Por Miguel Machado • 14 Jan , 2011 • Categoria: 02. OPINIÃO PrintO C-212-100 “AVIOCAR” está prestes a abandonar o serviço activo na Força Aérea Portuguesa. Foram mais de 3 décadas a voar com a “Cruz de Cristo” na fuselagem, muitas e diversificadas missões levadas a cabo e…milhares de pára-quedistas lançados.
Pela porta do “AVIOCAR” saltaram com efeito milhares de pára-quedistas utilizando diversos tipos de pára-quedas de abertura automática e de abertura manual. Pelas suas características e proximidade – não esqueçamos que estas aeronaves começaram a chegar à Base Aérea n.º 3, em Tancos, em 1974 e ali se mantiveram até à cedência desta unidade ao Exército em 1993 – e ainda pelos anos de serviço que prestou na FAP, o C-212-100 é certamente o avião mais utilizado pelos pára-quedistas na sua história. Acresce ainda que durante muitos anos, e depois de alguma interrupção a essa boa prática se voltou, um C-212 estacionado em Maceda ou ali destinado, cumpria missões de salto em S. Jacinto.
Note-se que o míticos JU-52, C-47 e Nord foram utilizados pelos “Páras”menos de 20 anos numa época em que o efectivo das Tropas Pára-quedistas era bem mais reduzido do que do que nos 30 anos de utilização do “AVIOCAR”.
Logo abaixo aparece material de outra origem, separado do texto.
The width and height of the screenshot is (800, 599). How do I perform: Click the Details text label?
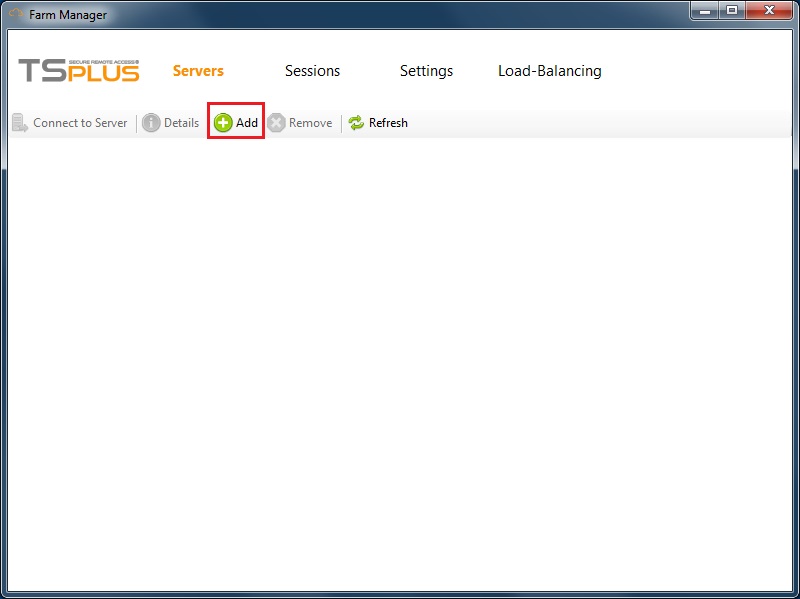181,123
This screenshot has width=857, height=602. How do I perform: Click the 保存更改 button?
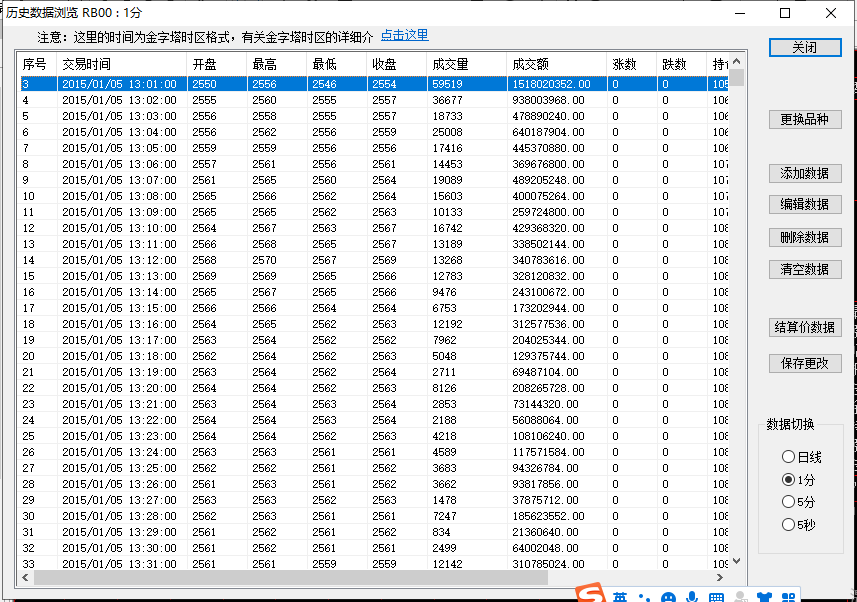[x=804, y=363]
Em termos de tempo de serviço e de número de missões afectas ao lançamento de pára-quedistas o grande concorrente do pequeno avião espanhol e pode ser que o ultrapasse, é o “Hércules” C-130. Chegados a Portugal pouco depois do C-212-100, ainda estão ao serviço e previsivelmente assim continuarão por mais…uma década?
A história dos C-212-100 “AVIOCAR” nas missões em proveito das tropas pára-quedistas não pode naturalmente ser contada neste despretensioso artigo, é trabalho para um livro, e grande! Pelas muitas missões efectivamente cumpridas, dos saltos do curso de pára-quedismo nos quais muitos jovens portugueses conquistaram a “boina verde” ao lançamento a grande altitude de SOGAs – quer de noite quer de dia – no decurso de dezenas e dezenas de exercícios, ou lançamentos de Precursores nas zonas de lançamento mais incríveis dos quatro cantos de Portugal, passando pelos saltos desportivos em campeonatos de pára-quedismo ou em demonstrações, não esquecendo a maioria dos cursos da área aeroterrestre – e não são poucos – e o lançamento de cargas, tudo o “AVIOCAR” cumpriu com eficiência e segurança.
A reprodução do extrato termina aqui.